• To do: Format the lines of the records below as a numbered list, beginning with the line containing "aaa12345 (140, 501)" and continuing through the line containing "Privacy Policy (875, 2330)", and omit any blank lines.

• Material for this exercise:
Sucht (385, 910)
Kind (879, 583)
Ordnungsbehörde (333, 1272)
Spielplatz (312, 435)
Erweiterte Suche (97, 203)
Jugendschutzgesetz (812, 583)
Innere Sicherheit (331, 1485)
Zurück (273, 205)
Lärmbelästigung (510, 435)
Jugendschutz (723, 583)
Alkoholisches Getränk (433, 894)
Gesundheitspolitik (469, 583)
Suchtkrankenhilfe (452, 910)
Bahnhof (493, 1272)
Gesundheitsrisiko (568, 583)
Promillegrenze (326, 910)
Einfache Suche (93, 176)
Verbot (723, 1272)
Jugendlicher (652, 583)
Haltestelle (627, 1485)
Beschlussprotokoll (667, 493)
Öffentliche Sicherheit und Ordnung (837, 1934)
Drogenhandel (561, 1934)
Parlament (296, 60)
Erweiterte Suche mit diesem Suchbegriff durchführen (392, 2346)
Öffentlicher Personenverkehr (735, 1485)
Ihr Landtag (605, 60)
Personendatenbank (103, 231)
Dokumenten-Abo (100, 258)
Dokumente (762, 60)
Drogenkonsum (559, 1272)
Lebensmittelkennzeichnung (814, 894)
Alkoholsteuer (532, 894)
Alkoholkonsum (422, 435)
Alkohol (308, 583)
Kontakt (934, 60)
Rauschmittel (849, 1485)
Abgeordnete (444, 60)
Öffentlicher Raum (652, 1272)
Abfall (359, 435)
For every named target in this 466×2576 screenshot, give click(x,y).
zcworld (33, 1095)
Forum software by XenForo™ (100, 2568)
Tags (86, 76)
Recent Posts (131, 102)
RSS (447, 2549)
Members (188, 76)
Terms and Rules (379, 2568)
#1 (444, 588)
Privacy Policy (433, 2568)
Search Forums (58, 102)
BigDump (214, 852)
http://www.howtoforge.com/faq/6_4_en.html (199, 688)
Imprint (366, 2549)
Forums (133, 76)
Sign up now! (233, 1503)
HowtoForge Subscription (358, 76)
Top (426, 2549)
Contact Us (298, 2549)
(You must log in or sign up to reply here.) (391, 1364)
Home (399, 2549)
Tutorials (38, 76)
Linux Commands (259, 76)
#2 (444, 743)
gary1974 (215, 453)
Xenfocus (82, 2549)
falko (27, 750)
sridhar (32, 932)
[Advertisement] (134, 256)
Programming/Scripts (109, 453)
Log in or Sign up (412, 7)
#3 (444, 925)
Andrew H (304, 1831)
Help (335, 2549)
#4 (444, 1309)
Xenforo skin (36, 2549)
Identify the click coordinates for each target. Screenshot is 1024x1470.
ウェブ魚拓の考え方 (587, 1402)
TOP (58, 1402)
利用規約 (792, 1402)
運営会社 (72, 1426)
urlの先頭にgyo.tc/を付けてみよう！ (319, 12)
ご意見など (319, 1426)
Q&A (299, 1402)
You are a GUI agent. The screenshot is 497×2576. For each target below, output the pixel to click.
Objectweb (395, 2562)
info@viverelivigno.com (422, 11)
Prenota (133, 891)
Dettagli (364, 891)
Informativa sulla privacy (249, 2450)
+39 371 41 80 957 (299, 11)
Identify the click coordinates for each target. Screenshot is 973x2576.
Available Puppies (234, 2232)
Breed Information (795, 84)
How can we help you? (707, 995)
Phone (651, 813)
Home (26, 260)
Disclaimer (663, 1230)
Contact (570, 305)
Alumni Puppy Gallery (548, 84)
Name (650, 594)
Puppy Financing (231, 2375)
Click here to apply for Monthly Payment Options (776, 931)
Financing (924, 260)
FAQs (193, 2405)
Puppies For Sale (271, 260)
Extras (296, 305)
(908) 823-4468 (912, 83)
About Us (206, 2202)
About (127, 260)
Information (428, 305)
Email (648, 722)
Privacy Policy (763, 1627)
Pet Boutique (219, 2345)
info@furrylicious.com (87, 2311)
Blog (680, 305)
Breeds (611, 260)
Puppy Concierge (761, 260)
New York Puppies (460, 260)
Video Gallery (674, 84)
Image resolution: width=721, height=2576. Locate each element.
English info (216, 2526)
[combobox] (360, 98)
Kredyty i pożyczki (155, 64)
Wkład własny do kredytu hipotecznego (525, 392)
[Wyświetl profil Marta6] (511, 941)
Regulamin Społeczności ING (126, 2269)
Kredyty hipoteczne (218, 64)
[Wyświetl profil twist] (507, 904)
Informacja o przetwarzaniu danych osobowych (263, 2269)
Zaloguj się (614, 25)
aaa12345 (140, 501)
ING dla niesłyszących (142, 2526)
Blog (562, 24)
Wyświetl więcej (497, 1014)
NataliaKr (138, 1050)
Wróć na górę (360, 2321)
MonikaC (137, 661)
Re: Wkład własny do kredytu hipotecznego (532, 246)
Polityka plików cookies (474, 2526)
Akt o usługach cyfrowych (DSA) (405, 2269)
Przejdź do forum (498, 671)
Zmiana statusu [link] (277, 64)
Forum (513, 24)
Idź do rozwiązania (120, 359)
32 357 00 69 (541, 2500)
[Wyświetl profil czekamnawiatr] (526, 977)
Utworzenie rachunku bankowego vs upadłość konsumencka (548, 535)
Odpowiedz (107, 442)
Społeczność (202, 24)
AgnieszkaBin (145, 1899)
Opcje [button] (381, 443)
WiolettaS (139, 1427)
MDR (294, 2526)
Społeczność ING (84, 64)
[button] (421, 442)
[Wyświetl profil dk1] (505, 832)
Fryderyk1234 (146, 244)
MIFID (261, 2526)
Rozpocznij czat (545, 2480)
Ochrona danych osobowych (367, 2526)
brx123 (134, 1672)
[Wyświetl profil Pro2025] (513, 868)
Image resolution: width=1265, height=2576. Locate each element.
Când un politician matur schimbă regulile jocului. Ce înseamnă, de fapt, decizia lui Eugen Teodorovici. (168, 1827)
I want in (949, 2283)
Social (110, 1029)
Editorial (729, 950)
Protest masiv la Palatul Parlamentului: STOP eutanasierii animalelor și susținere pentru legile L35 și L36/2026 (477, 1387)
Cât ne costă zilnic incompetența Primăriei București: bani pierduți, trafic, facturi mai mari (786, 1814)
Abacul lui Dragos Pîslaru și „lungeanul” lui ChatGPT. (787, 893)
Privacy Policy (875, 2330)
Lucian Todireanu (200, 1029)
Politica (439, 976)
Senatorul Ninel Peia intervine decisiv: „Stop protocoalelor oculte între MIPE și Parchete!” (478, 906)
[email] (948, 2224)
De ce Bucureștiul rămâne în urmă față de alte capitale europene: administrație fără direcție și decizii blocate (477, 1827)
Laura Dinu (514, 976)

• Output for this exercise:
1. aaa12345 (140, 501)
2. ING dla niesłyszących (142, 2526)
3. Blog (562, 24)
4. Wyświetl więcej (497, 1014)
5. NataliaKr (138, 1050)
6. Wróć na górę (360, 2321)
7. MonikaC (137, 661)
8. Re: Wkład własny do kredytu hipotecznego (532, 246)
9. Polityka plików cookies (474, 2526)
10. Akt o usługach cyfrowych (DSA) (405, 2269)
11. Przejdź do forum (498, 671)
12. Zmiana statusu [link] (277, 64)
13. Forum (513, 24)
14. Idź do rozwiązania (120, 359)
15. 32 357 00 69 (541, 2500)
16. [Wyświetl profil czekamnawiatr] (526, 977)
17. Utworzenie rachunku bankowego vs upadłość konsumencka (548, 535)
18. Odpowiedz (107, 442)
19. Społeczność (202, 24)
20. AgnieszkaBin (145, 1899)
21. Opcje [button] (381, 443)
22. WiolettaS (139, 1427)
23. MDR (294, 2526)
24. Społeczność ING (84, 64)
25. [button] (421, 442)
26. [Wyświetl profil dk1] (505, 832)
27. Fryderyk1234 (146, 244)
28. MIFID (261, 2526)
29. Rozpocznij czat (545, 2480)
30. Ochrona danych osobowych (367, 2526)
31. brx123 (134, 1672)
32. [Wyświetl profil Pro2025] (513, 868)
33. Image resolution: width=1265, height=2576. Locate each element.
34. Când un politician matur schimbă regulile jocului. Ce înseamnă, de fapt, decizia lui Eugen Teodorovici. (168, 1827)
35. I want in (949, 2283)
36. Social (110, 1029)
37. Editorial (729, 950)
38. Protest masiv la Palatul Parlamentului: STOP eutanasierii animalelor și susținere pentru legile L35 și L36/2026 (477, 1387)
39. Cât ne costă zilnic incompetența Primăriei București: bani pierduți, trafic, facturi mai mari (786, 1814)
40. Abacul lui Dragos Pîslaru și „lungeanul” lui ChatGPT. (787, 893)
41. Privacy Policy (875, 2330)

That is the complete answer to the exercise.